● Supplied information:
..........

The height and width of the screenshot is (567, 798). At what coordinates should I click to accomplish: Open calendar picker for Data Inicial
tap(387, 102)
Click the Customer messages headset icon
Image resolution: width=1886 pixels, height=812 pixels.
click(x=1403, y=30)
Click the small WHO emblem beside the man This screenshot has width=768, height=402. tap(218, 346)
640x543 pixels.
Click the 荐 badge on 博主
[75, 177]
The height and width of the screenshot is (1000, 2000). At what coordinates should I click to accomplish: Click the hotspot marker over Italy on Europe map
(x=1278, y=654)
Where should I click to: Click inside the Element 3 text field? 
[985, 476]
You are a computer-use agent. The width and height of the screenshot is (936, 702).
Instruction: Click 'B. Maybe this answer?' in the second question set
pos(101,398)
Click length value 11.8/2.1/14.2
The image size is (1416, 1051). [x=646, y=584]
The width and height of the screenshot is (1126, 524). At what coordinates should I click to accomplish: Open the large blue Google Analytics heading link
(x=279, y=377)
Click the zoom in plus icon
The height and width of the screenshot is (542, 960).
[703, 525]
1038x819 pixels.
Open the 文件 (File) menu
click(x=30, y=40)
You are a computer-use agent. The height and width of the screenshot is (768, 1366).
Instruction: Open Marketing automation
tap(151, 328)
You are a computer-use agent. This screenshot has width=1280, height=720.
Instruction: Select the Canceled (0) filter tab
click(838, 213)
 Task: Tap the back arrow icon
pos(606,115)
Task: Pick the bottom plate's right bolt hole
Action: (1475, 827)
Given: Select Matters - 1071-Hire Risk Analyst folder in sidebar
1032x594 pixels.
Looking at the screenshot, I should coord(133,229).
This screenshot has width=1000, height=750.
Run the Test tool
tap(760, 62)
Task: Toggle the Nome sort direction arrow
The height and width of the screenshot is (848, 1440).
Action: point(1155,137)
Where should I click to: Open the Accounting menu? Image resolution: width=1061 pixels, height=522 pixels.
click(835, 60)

..........

● Exercise aim: The reply should be a precise retyping of all the data.

● Response:
The height and width of the screenshot is (567, 798). At what coordinates should I click to accomplish: Open calendar picker for Data Inicial
tap(387, 102)
Click the Customer messages headset icon
Image resolution: width=1886 pixels, height=812 pixels.
click(x=1403, y=30)
Click the small WHO emblem beside the man This screenshot has width=768, height=402. tap(218, 346)
640x543 pixels.
Click the 荐 badge on 博主
[75, 177]
The height and width of the screenshot is (1000, 2000). At what coordinates should I click to accomplish: Click the hotspot marker over Italy on Europe map
(x=1278, y=654)
Where should I click to: Click inside the Element 3 text field? 
[985, 476]
You are a computer-use agent. The width and height of the screenshot is (936, 702).
Instruction: Click 'B. Maybe this answer?' in the second question set
pos(101,398)
Click length value 11.8/2.1/14.2
The image size is (1416, 1051). [x=646, y=584]
The width and height of the screenshot is (1126, 524). At what coordinates should I click to accomplish: Open the large blue Google Analytics heading link
(x=279, y=377)
Click the zoom in plus icon
The height and width of the screenshot is (542, 960).
[703, 525]
1038x819 pixels.
Open the 文件 (File) menu
click(x=30, y=40)
You are a computer-use agent. The height and width of the screenshot is (768, 1366).
Instruction: Open Marketing automation
tap(151, 328)
You are a computer-use agent. This screenshot has width=1280, height=720.
Instruction: Select the Canceled (0) filter tab
click(838, 213)
 Task: Tap the back arrow icon
pos(606,115)
Task: Pick the bottom plate's right bolt hole
Action: (1475, 827)
Given: Select Matters - 1071-Hire Risk Analyst folder in sidebar
1032x594 pixels.
Looking at the screenshot, I should coord(133,229).
This screenshot has width=1000, height=750.
Run the Test tool
tap(760, 62)
Task: Toggle the Nome sort direction arrow
The height and width of the screenshot is (848, 1440).
Action: point(1155,137)
Where should I click to: Open the Accounting menu? Image resolution: width=1061 pixels, height=522 pixels.
click(835, 60)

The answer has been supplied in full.